In Sutherland Institute v Continuative LLC WIPO D2009-0693 (10 July 2009) sole World Intellectual Property Organization (WIPO) panellist Frederick M Abbott refused to find bad faith in the use by a group of gay activists of a domain name identical to the service mark of a “conservative think tank” on a parody site. The facts of the dispute did not fall within the nonexhaustive list of circumstances that constitute bad faith under the Uniform Domain-Name Dispute-Resolution Policy (UDRP) and the panellist was reluctant to add to that list in a dispute involving two U.S. parties and a question of political speech which was protected by constitution in the United States.
The Complainant, Sutherland, is a non-profit organisation that describes itself as “a conservative public policy think tank committed to shaping Utah Law and policy based on a core set of governing principles”.
Sutherland was incorporated in 1994 in Utah and had no registered trade marks but, in 1999, it established a website at www.sutherlandinstitute.org, which it had since maintained. It also claimed federal common law service mark rights in the words SUTHERLAND INSTITUTE.
In February 2009, apparently after a public debate in which the president of the Sutherland Institute, Paul Mero, clashed with member of the public, Nick West, the respondent Continuative (whose administrative contact was Mr West) set up a parody website at www.sutherlandinstitute.com. It had a green background instead of blue, but otherwise mirrored the look and feel of the Sutherland website, including replicating Sutherland’s service mark. Continuative included two disclaimers, one of which was a simple statement that it was not affiliated with, endorsed or sponsored by the Sutherland Institute and another that stated specifically that it was a parody.

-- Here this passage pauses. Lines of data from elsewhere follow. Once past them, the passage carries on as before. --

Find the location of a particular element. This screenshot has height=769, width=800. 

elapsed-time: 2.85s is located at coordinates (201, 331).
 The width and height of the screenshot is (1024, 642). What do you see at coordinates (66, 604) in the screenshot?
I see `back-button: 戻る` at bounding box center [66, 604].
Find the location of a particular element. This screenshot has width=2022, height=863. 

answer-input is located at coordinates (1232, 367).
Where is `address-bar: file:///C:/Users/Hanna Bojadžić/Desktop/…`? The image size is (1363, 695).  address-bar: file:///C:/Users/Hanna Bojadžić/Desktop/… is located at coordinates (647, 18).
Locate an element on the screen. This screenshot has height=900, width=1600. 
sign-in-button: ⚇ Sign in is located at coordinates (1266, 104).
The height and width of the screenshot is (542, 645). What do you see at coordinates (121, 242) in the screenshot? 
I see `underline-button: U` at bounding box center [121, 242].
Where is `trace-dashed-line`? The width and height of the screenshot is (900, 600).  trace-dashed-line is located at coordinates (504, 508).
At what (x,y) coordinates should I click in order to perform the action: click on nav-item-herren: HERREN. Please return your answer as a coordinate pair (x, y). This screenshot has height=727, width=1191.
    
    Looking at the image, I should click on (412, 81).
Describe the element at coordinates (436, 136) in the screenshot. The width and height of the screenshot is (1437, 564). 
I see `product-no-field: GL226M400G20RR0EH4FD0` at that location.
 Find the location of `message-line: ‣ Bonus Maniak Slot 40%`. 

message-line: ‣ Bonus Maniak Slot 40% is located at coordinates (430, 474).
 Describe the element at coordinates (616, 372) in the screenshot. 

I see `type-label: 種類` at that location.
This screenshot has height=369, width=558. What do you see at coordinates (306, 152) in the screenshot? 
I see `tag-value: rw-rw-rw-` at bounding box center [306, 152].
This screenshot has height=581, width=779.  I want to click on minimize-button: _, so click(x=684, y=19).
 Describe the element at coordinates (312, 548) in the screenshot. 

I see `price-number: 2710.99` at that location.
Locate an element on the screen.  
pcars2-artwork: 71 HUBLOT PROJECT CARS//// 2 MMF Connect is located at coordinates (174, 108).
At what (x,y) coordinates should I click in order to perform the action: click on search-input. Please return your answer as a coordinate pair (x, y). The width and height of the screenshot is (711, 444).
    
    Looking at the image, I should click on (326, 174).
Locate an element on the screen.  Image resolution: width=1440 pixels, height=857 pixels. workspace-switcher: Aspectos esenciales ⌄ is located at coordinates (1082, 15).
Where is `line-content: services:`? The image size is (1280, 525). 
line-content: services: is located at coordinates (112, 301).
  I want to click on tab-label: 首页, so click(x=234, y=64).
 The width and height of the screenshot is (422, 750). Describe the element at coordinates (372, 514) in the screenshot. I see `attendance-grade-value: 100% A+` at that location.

Sutherland issued a domain name complaint under the UDRP, alleging that Continuative lacked rights or legitimate interests in the disputed domain name in that it had not used the domain name for a bona fide offering of goods or services prior to notice of a dispute. Sutherland claimed that the website was intended to mislead the public and so distinguished its complaint from those under the UDRP which had allowed the use of third party trade marks in identical domain names for the purpose of criticism. Continuative did not file a response.
Mr Abbott concluded that Sutherland had established rights in the service mark SUTHERLAND INSTITUTE and that the disputed domain name was identical to its mark. He also concluded that Continuative had not made legitimate noncommercial use of the domain name because of the extent to which the domain name and its website were designed to induce internet user confusion.
However, the Sutherland Institute failed to convince Mr Abbott of the bad faith in Continuative’s behaviour. He concluded that, because this proceeding involved political speech, which was strongly protected in the U.S. Constitution, the panel would not, in proceedings involving two U.S. parties, attempt to identify bad faith elements that were not specifically enumerated in the UDRP. He went on to state that, if the right of political speech was to be interfered with based on the incorporation of Sutherland’s trade mark in Continuative’s domain name, it was preferable that a federal or state court should make that application of the concept of bad faith. Accordingly, he did not order transfer of the domain name.
Treatment of free speech and parody sites has been the subject of much discussion at WIPO, which sees a difference in the way that U.S. and non-U.S. panellists have decided cases involving freedom of speech. This gives rise to questions about the extent to which the UDRP should be influenced by national laws. The panellist in this case was clearly of the view that detailed issues under the U.S. Constitution are beyond the scope of the UDRP.